14Un des poètes les plus connus de la Jeune Pologne fut Lucjan Rydel (1833‑1895) qui porta loin ses idéaux en épousant Jadwiga Mikołajczykówna (1883‑1936), une paysanne de dix‑sept ans dont la sœur, Anna, avait épousé Tetmajer. Si d’un côté un tel mariage fut immortalisé dans une des pièces les plus originales du théâtre polonais, Wesele (Les Noces)26, écrite par Wyspiański27, d’un autre côté Rydel et ses œuvres firent l’objet d’un boycott à Cracovie, sans parler de la dérision et des sarcasmes dont ils furent la cible. Cette atmosphère est décrite par un ami plus âgé de Malinowski, Tadeusz Boy‑Żeleński (1874‑1941)28, poète satiriste et chansonnier au cabaret Zielony Balonik, qui ridiculisait les difficultés de Rydel à s’adapter à la vie villageoise.
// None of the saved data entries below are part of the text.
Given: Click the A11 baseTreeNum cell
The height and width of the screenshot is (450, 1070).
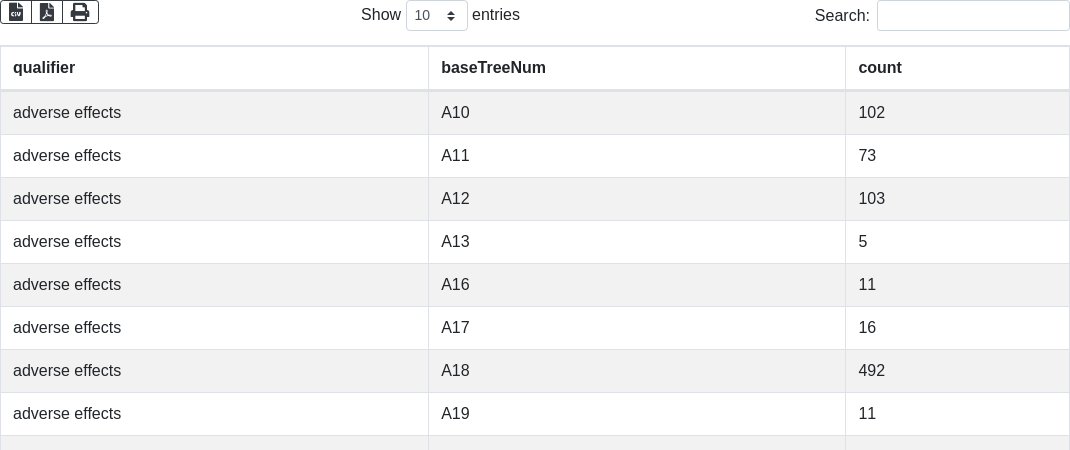Looking at the screenshot, I should point(455,156).
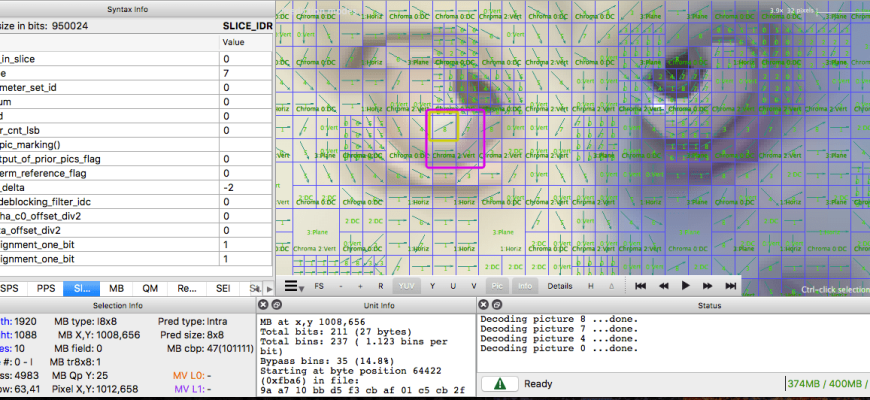870x400 pixels.
Task: Open the hamburger menu dropdown in the toolbar
Action: [x=294, y=286]
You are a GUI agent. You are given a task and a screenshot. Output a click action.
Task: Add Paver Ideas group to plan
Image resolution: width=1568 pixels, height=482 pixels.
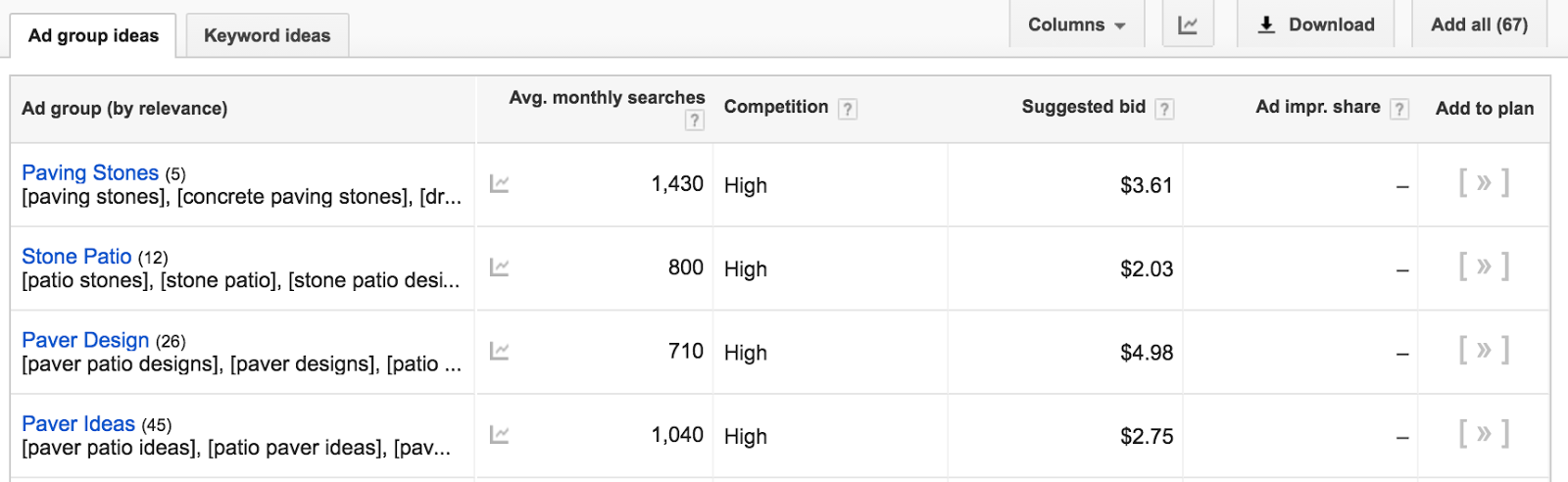[x=1484, y=434]
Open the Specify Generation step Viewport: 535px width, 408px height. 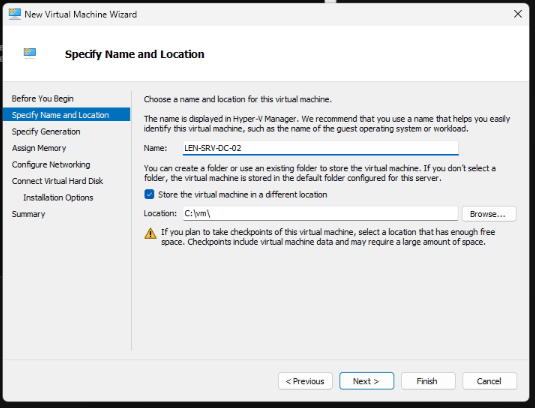click(46, 132)
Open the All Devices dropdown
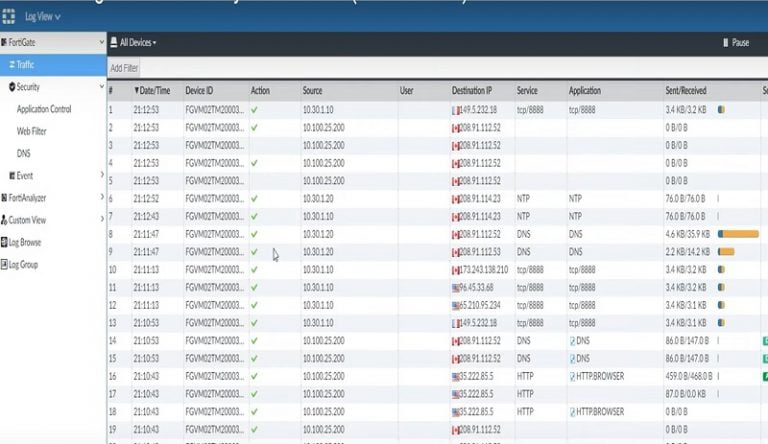768x444 pixels. [138, 43]
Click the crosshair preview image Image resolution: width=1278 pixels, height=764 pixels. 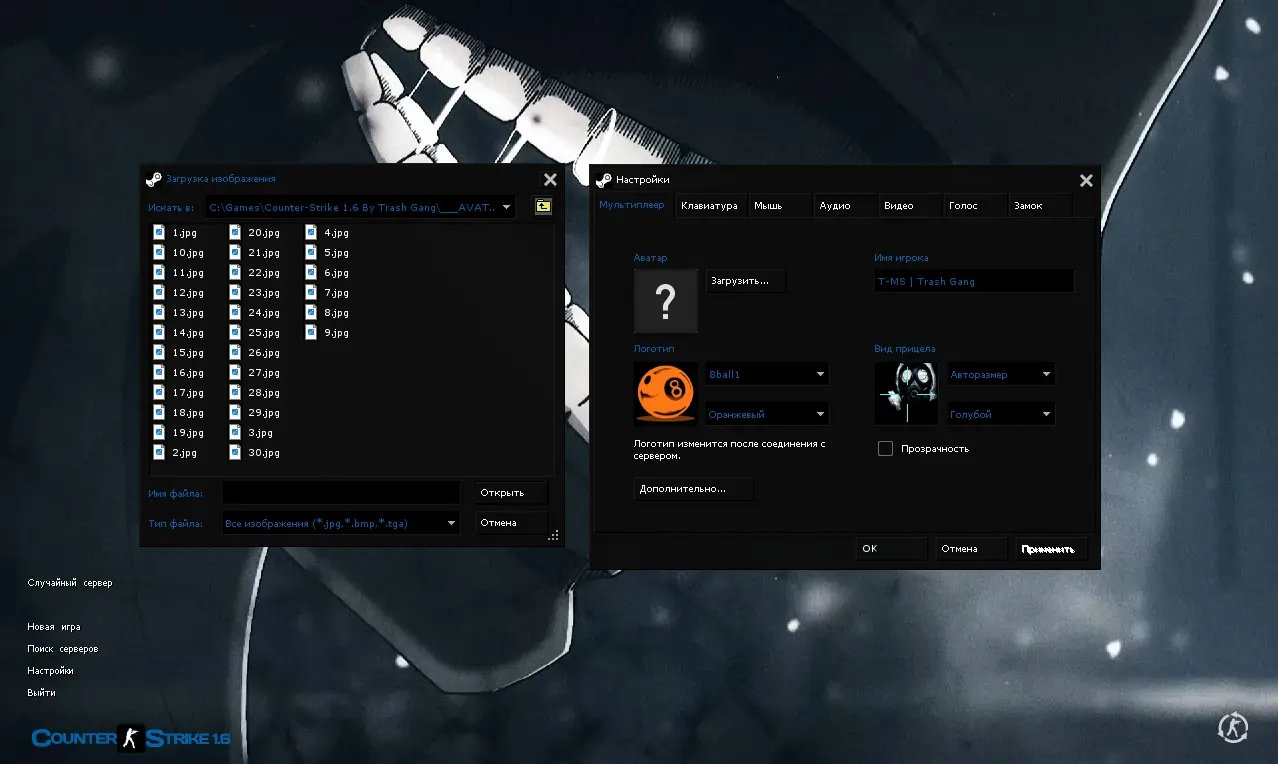(906, 393)
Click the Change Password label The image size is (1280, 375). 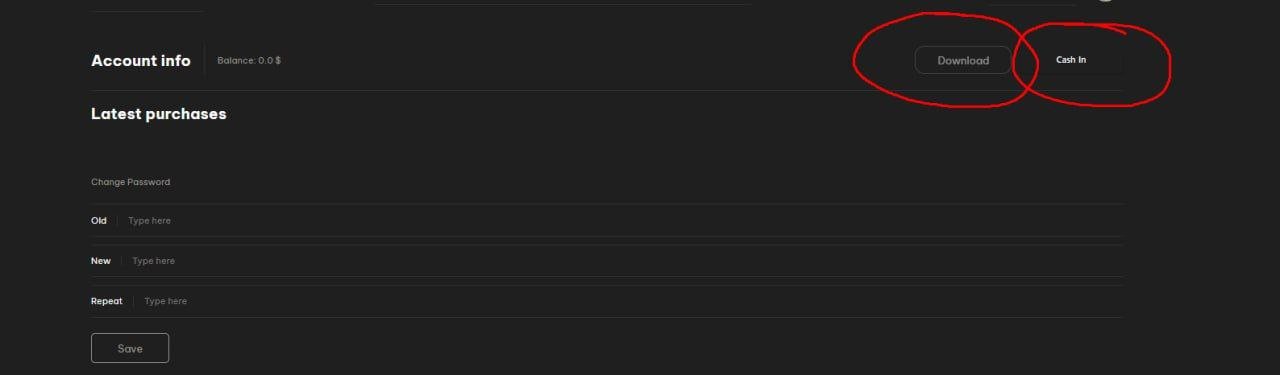point(131,182)
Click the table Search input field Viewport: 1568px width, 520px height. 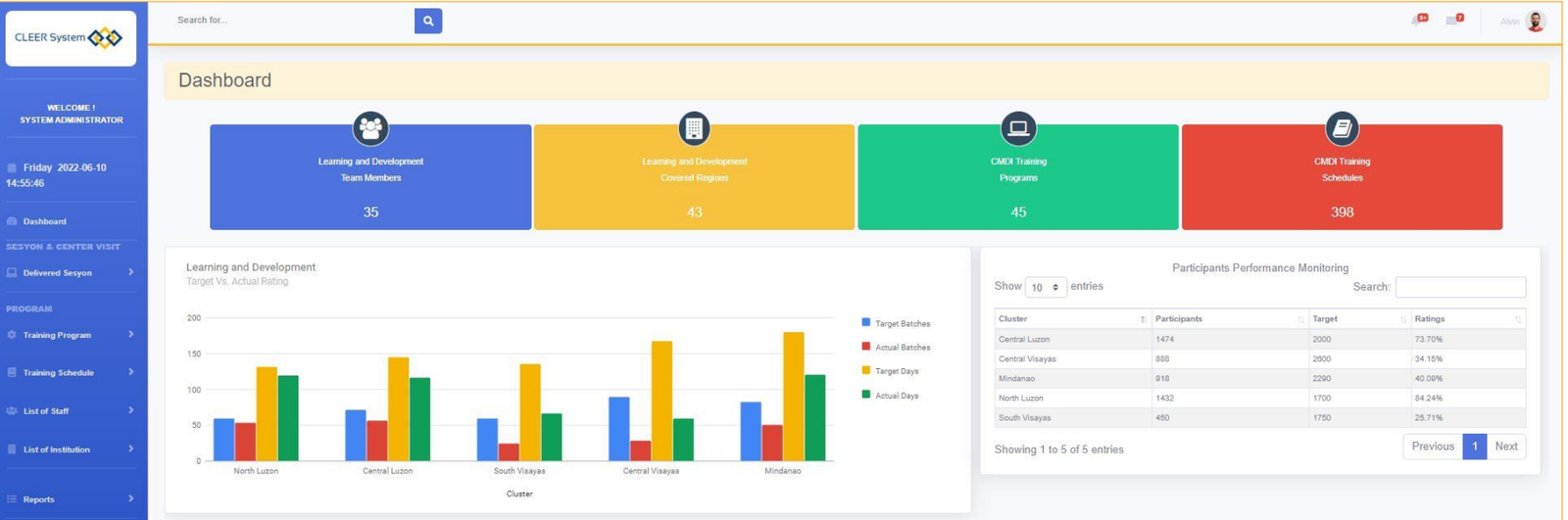pyautogui.click(x=1459, y=287)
Malinowski s’inscrit dans le mouvement de cette critique à l’encontre de la Jeune Pologne et de Rydel lorsqu’il décrit sa vie et celle de ces amis à Zakopane, loin des divertissements de Cracovie29 :

Ici, dans la retraite de nos bordels
où seulement la pluie nous importune comme les paysans.30

15On retrouve la même distance dans les vers suivants, qui laissent entendre l’appréciation de Malinowski en un dialogue imaginé avec un ami qui lui demande si les vers de Rydel et Tetmayer sont des exemples pour la jeune génération :

Quelque chose comme le vers de Rydel ou de Tetmajer ?
Non, un peu mieux, comme Poe.31

16Si Malinowski caricaturait les idéaux de la génération précédente, son attachement à la paysannerie et aux traditions ancestrales, il n’en était pas moins caustique envers les jeunes poètes ses amis et envers lui‑même, et assez lucide : « Il y a eu toujours quelque chose de tendu dans mes rapports avec Mère, avec Staś [Witkiewicz], avec tous mes amis. »32 Il se savait en peine d’écrire de la bonne poésie, comme en témoignent ces vers adressés à Tadeuz Nalepiński (1885‑1918), son camarade au lycée Sobieski de Cracovie, qui deviendrait poète et écrivain expressionniste33 :

Tu sais quelle sympathie sincère j’éprouve pour toi,
Et je sais pourquoi tu es aussi notoire au Parnasse
Au point que parfois une vaine jalousie me ravit
Pour les bons papiers qui t’ont réussi
Alors que je m’agite toujours autour du zéro.34

17Le regard ironique qu’il porte sur sa propre œuvre n’est pas moins sévère envers ses proches, comme dans ces vers où il critique une pièce de théâtre écrite par Nalepiński :

Ne sois pas méchant avec moi [après ce que je t’aurai dit] — ma volonté sincère
est que tu ne descendes pas plus en bas que l’un — jusqu’au zéro.35

18Il pouvait lui reprocher aussi un manque de profondeur théorique dans son œuvre dramaturgique, comme il l’explicite dans ces vers où il introduit des commentaires qui traduisent le jugement du philosophe et du scientifique36 :

Dans ce drame un peu me manquent les embrouillements de la profondeur,
La pensée est affirmative trop peu pondérée37.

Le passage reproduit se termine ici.